Could our current presidential candidates learn anything from the biblical example of David, either before or after he became king? A recent invitation to lecture on “David and Leadership” for the Smoky Mountain Institute for Christian Leadership set the wheels turning in that direction.

U.S. Presidents are not kings, and they’re not called to be religious leaders, but they might still learn something from David — both positive lessons from the upwardly mobile David that we meet in 1 Samuel 16-2 Samuel 10, 21-24, and also from mistakes made by the downward-spiraling David in 2 Samuel 11-20.

Today I’ll look at some of the positive lessons. In my next post, I’ll consider some of the less admirable decisions that can still be instructive. I’ll suggest seven of each — not for a homiletical purpose, but because that’s how many I found.

1. Good leaders strive to be well-rounded. When David got his first government job as a musical therapist for the manic-depressive King Saul, the person who recommended him said “I have seen a son of Jesse the Bethlehemite who is skillful in playing, a man of valor, a warrior, prudent in speech, and a man of good presence; and the LORD is with him” (1 Sam. 16:18). How would you like that for a resume? David was not one-dimensional, but was musical, courageous, skilled in competition, discerning in speech, physically fit (in Hebrew, “man of good presence” describes his appealing physical form), and blessed by God.

2. Good leaders develop impressive relationship skills, and use them. We wouldn’t expect the new president to adopt David’s habit of marrying well — and often — but we hope he might learn from David’s uncanny knack for building positive relationships with both friends and enemies, building strategic alliances both inside and outside of the country.

3. Good leaders surround themselves with capable associates, and depend on them. David relied on military commanders, religious spokesmen, and astute advisers. Biblical writers were so impressed with the extent of David’s network of leaders that they took time to explain how he organized and deployed them for the good of the country.

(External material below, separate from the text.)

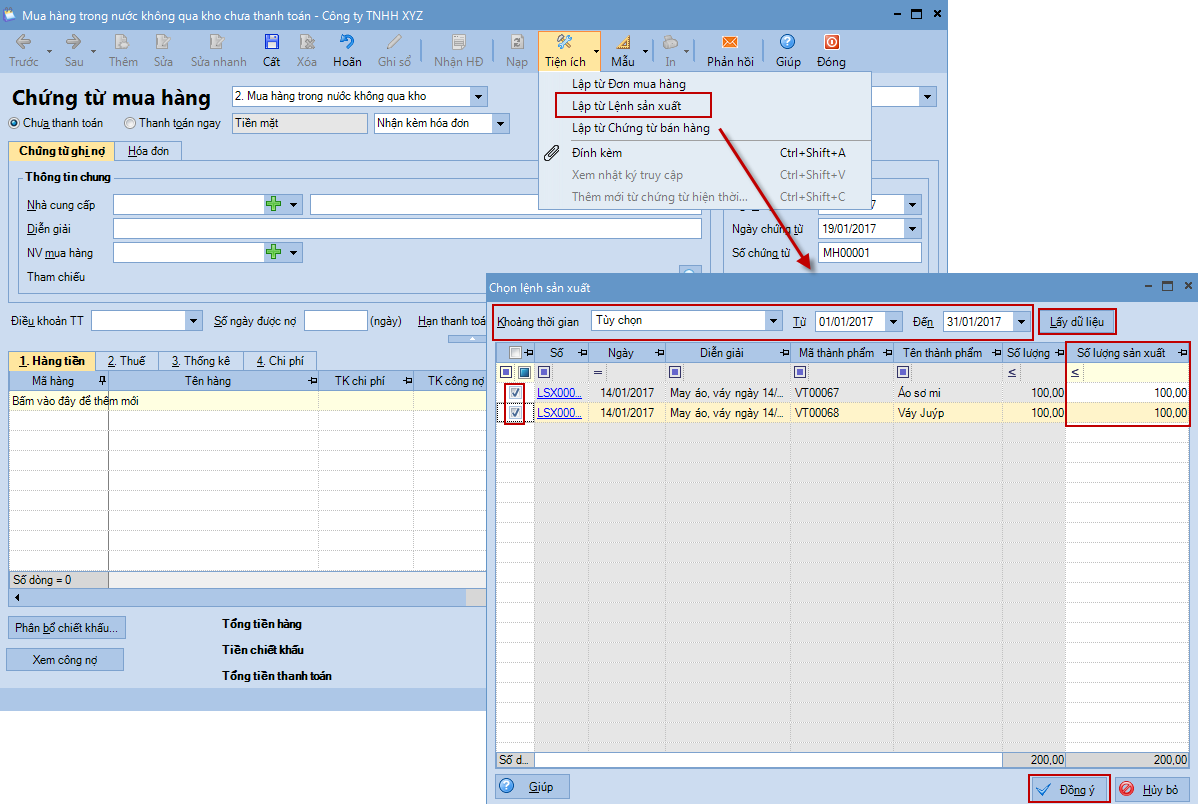This screenshot has width=1198, height=804.
Task: Click the Lấy dữ liệu button
Action: click(x=1076, y=321)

4. Good leaders exhibit courageous confidence that inspires others. The story of David’s defeat of the Philistine giant Goliath is just one of many instances in which David led by example, showing courage when others were fearful, trusting God and inspiring others to have confidence in both him and their country.

5. Good leaders make careful, strategic decisions. David knew when to step forward, and when to step back. He understood the importance of public relations, he was a good military strategist, and he made brilliant political decisions, such as the placing of his capital in previously neutral Jerusalem, designed to build unity in the country.

6. Good leaders lead by consensus, not command. David could — and did — make decisions on his own, but abundant evidence suggests that he remained in tune with the general public as well as his close advisers, and considered their input when making decisions. Before bringing the Ark of the Covenant to Jerusalem, for example, he “consulted with the commanders of the thousands and of the hundreds, with every leader,” people who represented “the whole assembly of Israel” (1 Chr. 13:1-4). He moved forward when “the whole assembly” agreed to the wisdom of his plan.

7. David trusted God for leadership, and followed. David recognized that neither he nor his country were the final authority. The biblical narrative relates multiple times in which David “inquired of the LORD” as he sought to make good decisions. We trust that our next president will do no less.

Can you think of other positive lessons that David could teach our next president? Feel free to leave suggestions in the comment section — but please save any negative lessons for the Friday post. We will discover, I think, that David’s life can teach us much about leadership in a variety of venues, from president to pastor to parent to participant in daily life.

What have you learned from the upward David?